The interpretation of this table is different from the usual two-way
contingency table, though. If the treatments behave differently, $b$ and
$c$ will differ from each other. The McNemar test statistic is
$$\frac{(b-c)^2}{b+c}$$ which is approximately $\chi^2(1)$ distributed
if the treatments are equivalent.

|            |#2 Missed|#2 Found|
| ---------- | ---------- | ---------- |
|**#1 Missed**|    $$15$$   |    $$7$$   |
|**#1 Found**|    $$1$$   |    $$27$$   |

In [26]:
thisT = (thisb-thisc)**2/(thisb+thisc); thisT, myQ

(4.5, 4.5)

Note that this is exactly the same as the Cochran $Q$ statistic.

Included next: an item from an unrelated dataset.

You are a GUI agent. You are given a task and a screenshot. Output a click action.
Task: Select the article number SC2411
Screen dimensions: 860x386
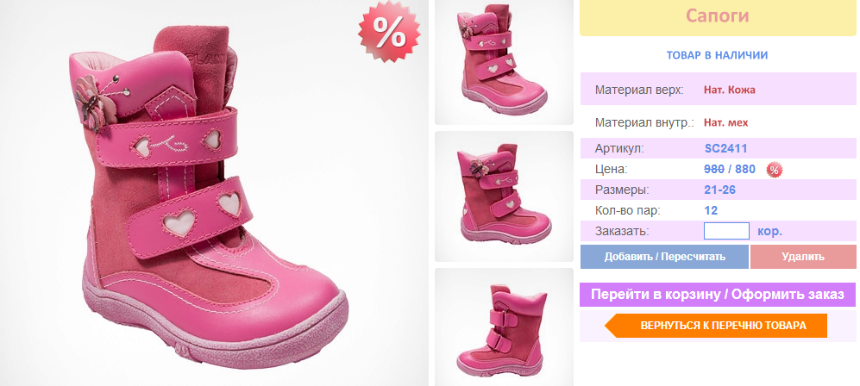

The McNemar Test is actually just the sign test, since the off-diagonal elements are basically $n_+$ and $n_-$.

|            |#2 Missed|#2 Found|
| ---------- | ---------- | ---------- |
|**#1 Missed**|    $$15$$   |    $$7$$   |
|**#1 Found**|    $$1$$   |    $$27$$   |

Note that this makes it really clear why the Cochran $Q$ (which is the same as the McNemar test since $c=2$) test gave a significant result, when the test which just counted the number of found signals did not.  The McNemar test ignores the 15 signals which were missed by both pipelines and the 27 which were found by both, and notes that the second pipeline found 7 signals that the first one missed, and the first one only found one signal that the second one missed.